## EXERCISE PROMPT
Transcribe each entry so that it matches the original exactly.

*** TASK INPUT

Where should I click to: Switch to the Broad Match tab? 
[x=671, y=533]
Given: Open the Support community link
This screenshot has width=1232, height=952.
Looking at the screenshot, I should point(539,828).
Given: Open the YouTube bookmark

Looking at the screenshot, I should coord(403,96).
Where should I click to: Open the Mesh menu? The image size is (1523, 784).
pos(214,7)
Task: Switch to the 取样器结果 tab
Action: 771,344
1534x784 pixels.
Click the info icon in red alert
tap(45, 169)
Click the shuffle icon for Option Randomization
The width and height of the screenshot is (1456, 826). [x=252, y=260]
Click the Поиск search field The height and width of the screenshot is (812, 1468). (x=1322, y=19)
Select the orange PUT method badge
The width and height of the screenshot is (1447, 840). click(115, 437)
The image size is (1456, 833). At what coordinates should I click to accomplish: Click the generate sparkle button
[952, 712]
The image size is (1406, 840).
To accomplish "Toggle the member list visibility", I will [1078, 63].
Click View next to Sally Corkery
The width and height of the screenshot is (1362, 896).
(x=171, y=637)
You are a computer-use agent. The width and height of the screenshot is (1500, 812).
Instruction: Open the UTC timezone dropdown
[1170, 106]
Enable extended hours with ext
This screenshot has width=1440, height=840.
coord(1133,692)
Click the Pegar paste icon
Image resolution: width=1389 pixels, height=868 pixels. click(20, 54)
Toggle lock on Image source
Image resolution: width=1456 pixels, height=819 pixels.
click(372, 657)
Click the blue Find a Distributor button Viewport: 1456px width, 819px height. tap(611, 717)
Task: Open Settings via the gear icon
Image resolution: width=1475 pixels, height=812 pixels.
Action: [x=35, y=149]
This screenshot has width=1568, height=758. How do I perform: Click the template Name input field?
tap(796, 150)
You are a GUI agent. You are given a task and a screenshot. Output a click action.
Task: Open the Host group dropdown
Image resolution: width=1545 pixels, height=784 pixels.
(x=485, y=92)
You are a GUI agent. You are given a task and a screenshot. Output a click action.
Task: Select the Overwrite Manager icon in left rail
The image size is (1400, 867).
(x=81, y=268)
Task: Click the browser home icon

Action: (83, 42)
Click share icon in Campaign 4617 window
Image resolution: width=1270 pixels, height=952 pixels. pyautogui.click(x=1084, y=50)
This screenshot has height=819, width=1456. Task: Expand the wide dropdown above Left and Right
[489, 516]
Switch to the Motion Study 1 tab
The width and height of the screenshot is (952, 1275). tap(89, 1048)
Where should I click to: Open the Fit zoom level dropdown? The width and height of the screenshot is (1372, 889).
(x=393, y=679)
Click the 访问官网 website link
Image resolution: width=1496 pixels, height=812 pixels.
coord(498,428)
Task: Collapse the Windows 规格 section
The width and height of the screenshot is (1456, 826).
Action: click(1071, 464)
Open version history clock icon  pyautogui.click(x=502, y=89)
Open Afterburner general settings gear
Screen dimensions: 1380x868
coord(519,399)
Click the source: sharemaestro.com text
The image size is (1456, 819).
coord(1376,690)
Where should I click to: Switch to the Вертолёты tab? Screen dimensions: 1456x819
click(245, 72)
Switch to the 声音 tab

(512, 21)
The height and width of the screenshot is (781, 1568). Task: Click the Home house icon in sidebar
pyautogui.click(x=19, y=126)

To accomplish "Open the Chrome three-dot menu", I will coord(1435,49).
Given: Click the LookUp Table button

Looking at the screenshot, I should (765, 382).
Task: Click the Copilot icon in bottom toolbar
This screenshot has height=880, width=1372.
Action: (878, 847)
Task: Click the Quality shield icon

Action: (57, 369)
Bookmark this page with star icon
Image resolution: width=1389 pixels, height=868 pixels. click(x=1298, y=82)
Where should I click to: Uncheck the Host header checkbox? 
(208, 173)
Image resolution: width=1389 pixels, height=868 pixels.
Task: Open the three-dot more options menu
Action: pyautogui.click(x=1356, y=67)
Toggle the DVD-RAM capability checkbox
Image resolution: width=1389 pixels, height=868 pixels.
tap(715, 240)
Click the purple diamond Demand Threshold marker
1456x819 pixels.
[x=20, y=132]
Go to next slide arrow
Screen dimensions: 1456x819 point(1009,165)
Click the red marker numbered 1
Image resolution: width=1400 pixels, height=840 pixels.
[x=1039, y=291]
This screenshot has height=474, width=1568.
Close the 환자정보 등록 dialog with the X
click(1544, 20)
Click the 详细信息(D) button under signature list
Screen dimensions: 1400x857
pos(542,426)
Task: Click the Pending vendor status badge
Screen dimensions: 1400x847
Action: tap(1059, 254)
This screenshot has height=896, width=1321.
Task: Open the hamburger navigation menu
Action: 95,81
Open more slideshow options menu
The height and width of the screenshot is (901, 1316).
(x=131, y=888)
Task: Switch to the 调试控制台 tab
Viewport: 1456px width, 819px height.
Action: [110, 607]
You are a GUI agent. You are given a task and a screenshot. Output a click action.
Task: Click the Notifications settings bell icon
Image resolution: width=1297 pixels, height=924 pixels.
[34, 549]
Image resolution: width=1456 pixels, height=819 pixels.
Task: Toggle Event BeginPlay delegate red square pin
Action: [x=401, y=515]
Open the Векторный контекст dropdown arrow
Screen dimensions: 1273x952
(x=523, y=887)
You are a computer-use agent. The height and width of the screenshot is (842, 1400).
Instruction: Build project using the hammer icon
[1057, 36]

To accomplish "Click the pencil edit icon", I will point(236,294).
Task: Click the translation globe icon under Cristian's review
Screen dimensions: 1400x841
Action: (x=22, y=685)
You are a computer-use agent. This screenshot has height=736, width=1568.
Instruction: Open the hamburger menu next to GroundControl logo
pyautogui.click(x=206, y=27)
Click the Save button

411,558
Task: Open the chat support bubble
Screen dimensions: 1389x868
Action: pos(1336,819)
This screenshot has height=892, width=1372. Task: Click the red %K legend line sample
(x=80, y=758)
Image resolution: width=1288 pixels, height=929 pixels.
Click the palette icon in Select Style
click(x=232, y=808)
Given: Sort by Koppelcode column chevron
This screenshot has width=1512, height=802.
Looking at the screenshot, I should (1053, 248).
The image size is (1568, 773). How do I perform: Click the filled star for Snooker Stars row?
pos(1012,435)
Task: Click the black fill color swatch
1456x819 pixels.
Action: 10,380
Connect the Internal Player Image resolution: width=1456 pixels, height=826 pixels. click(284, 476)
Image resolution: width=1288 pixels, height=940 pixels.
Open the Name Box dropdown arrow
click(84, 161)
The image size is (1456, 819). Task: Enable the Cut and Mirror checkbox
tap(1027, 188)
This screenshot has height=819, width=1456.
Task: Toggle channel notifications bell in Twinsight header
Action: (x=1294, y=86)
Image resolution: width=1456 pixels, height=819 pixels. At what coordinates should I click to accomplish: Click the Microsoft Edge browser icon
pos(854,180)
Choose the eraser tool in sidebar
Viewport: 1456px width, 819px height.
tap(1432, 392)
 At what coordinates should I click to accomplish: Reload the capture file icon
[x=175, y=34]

******

## EXERCISE RESULT
Where should I click to: Switch to the Broad Match tab? 
[x=671, y=533]
Given: Open the Support community link
This screenshot has width=1232, height=952.
Looking at the screenshot, I should point(539,828).
Given: Open the YouTube bookmark

Looking at the screenshot, I should coord(403,96).
Where should I click to: Open the Mesh menu? The image size is (1523, 784).
pos(214,7)
Task: Switch to the 取样器结果 tab
Action: 771,344
1534x784 pixels.
Click the info icon in red alert
tap(45, 169)
Click the shuffle icon for Option Randomization
The width and height of the screenshot is (1456, 826). [x=252, y=260]
Click the Поиск search field The height and width of the screenshot is (812, 1468). (x=1322, y=19)
Select the orange PUT method badge
The width and height of the screenshot is (1447, 840). click(115, 437)
The image size is (1456, 833). At what coordinates should I click to accomplish: Click the generate sparkle button
[952, 712]
The image size is (1406, 840).
To accomplish "Toggle the member list visibility", I will [1078, 63].
Click View next to Sally Corkery
The width and height of the screenshot is (1362, 896).
(x=171, y=637)
You are a computer-use agent. The width and height of the screenshot is (1500, 812).
Instruction: Open the UTC timezone dropdown
[1170, 106]
Enable extended hours with ext
This screenshot has width=1440, height=840.
coord(1133,692)
Click the Pegar paste icon
Image resolution: width=1389 pixels, height=868 pixels. click(20, 54)
Toggle lock on Image source
Image resolution: width=1456 pixels, height=819 pixels.
click(372, 657)
Click the blue Find a Distributor button Viewport: 1456px width, 819px height. tap(611, 717)
Task: Open Settings via the gear icon
Image resolution: width=1475 pixels, height=812 pixels.
Action: [x=35, y=149]
This screenshot has width=1568, height=758. How do I perform: Click the template Name input field?
tap(796, 150)
You are a GUI agent. You are given a task and a screenshot. Output a click action.
Task: Open the Host group dropdown
Image resolution: width=1545 pixels, height=784 pixels.
(x=485, y=92)
You are a GUI agent. You are given a task and a screenshot. Output a click action.
Task: Select the Overwrite Manager icon in left rail
The image size is (1400, 867).
(x=81, y=268)
Task: Click the browser home icon

Action: (83, 42)
Click share icon in Campaign 4617 window
Image resolution: width=1270 pixels, height=952 pixels. pyautogui.click(x=1084, y=50)
This screenshot has height=819, width=1456. Task: Expand the wide dropdown above Left and Right
[489, 516]
Switch to the Motion Study 1 tab
The width and height of the screenshot is (952, 1275). tap(89, 1048)
Where should I click to: Open the Fit zoom level dropdown? The width and height of the screenshot is (1372, 889).
(x=393, y=679)
Click the 访问官网 website link
Image resolution: width=1496 pixels, height=812 pixels.
coord(498,428)
Task: Collapse the Windows 规格 section
The width and height of the screenshot is (1456, 826).
Action: click(1071, 464)
Open version history clock icon  pyautogui.click(x=502, y=89)
Open Afterburner general settings gear
Screen dimensions: 1380x868
coord(519,399)
Click the source: sharemaestro.com text
The image size is (1456, 819).
coord(1376,690)
Where should I click to: Switch to the Вертолёты tab? Screen dimensions: 1456x819
click(245, 72)
Switch to the 声音 tab

(512, 21)
The height and width of the screenshot is (781, 1568). Task: Click the Home house icon in sidebar
pyautogui.click(x=19, y=126)

To accomplish "Open the Chrome three-dot menu", I will coord(1435,49).
Given: Click the LookUp Table button

Looking at the screenshot, I should (765, 382).
Task: Click the Copilot icon in bottom toolbar
This screenshot has height=880, width=1372.
Action: (878, 847)
Task: Click the Quality shield icon

Action: (57, 369)
Bookmark this page with star icon
Image resolution: width=1389 pixels, height=868 pixels. click(x=1298, y=82)
Where should I click to: Uncheck the Host header checkbox? 
(208, 173)
Image resolution: width=1389 pixels, height=868 pixels.
Task: Open the three-dot more options menu
Action: pyautogui.click(x=1356, y=67)
Toggle the DVD-RAM capability checkbox
Image resolution: width=1389 pixels, height=868 pixels.
tap(715, 240)
Click the purple diamond Demand Threshold marker
1456x819 pixels.
[x=20, y=132]
Go to next slide arrow
Screen dimensions: 1456x819 point(1009,165)
Click the red marker numbered 1
Image resolution: width=1400 pixels, height=840 pixels.
[x=1039, y=291]
This screenshot has height=474, width=1568.
Close the 환자정보 등록 dialog with the X
click(1544, 20)
Click the 详细信息(D) button under signature list
Screen dimensions: 1400x857
pos(542,426)
Task: Click the Pending vendor status badge
Screen dimensions: 1400x847
Action: tap(1059, 254)
This screenshot has height=896, width=1321.
Task: Open the hamburger navigation menu
Action: 95,81
Open more slideshow options menu
The height and width of the screenshot is (901, 1316).
(x=131, y=888)
Task: Switch to the 调试控制台 tab
Viewport: 1456px width, 819px height.
Action: [110, 607]
You are a GUI agent. You are given a task and a screenshot. Output a click action.
Task: Click the Notifications settings bell icon
Image resolution: width=1297 pixels, height=924 pixels.
[34, 549]
Image resolution: width=1456 pixels, height=819 pixels.
Task: Toggle Event BeginPlay delegate red square pin
Action: [x=401, y=515]
Open the Векторный контекст dropdown arrow
Screen dimensions: 1273x952
(x=523, y=887)
You are a computer-use agent. The height and width of the screenshot is (842, 1400).
Instruction: Build project using the hammer icon
[1057, 36]

To accomplish "Click the pencil edit icon", I will point(236,294).
Task: Click the translation globe icon under Cristian's review
Screen dimensions: 1400x841
Action: (x=22, y=685)
You are a computer-use agent. This screenshot has height=736, width=1568.
Instruction: Open the hamburger menu next to GroundControl logo
pyautogui.click(x=206, y=27)
Click the Save button

411,558
Task: Open the chat support bubble
Screen dimensions: 1389x868
Action: pos(1336,819)
This screenshot has height=892, width=1372. Task: Click the red %K legend line sample
(x=80, y=758)
Image resolution: width=1288 pixels, height=929 pixels.
Click the palette icon in Select Style
click(x=232, y=808)
Given: Sort by Koppelcode column chevron
This screenshot has width=1512, height=802.
Looking at the screenshot, I should (1053, 248).
The image size is (1568, 773). How do I perform: Click the filled star for Snooker Stars row?
pos(1012,435)
Task: Click the black fill color swatch
1456x819 pixels.
Action: 10,380
Connect the Internal Player Image resolution: width=1456 pixels, height=826 pixels. click(284, 476)
Image resolution: width=1288 pixels, height=940 pixels.
Open the Name Box dropdown arrow
click(84, 161)
The image size is (1456, 819). Task: Enable the Cut and Mirror checkbox
tap(1027, 188)
This screenshot has height=819, width=1456.
Task: Toggle channel notifications bell in Twinsight header
Action: (x=1294, y=86)
Image resolution: width=1456 pixels, height=819 pixels. At what coordinates should I click to accomplish: Click the Microsoft Edge browser icon
pos(854,180)
Choose the eraser tool in sidebar
Viewport: 1456px width, 819px height.
tap(1432, 392)
 At what coordinates should I click to accomplish: Reload the capture file icon
[x=175, y=34]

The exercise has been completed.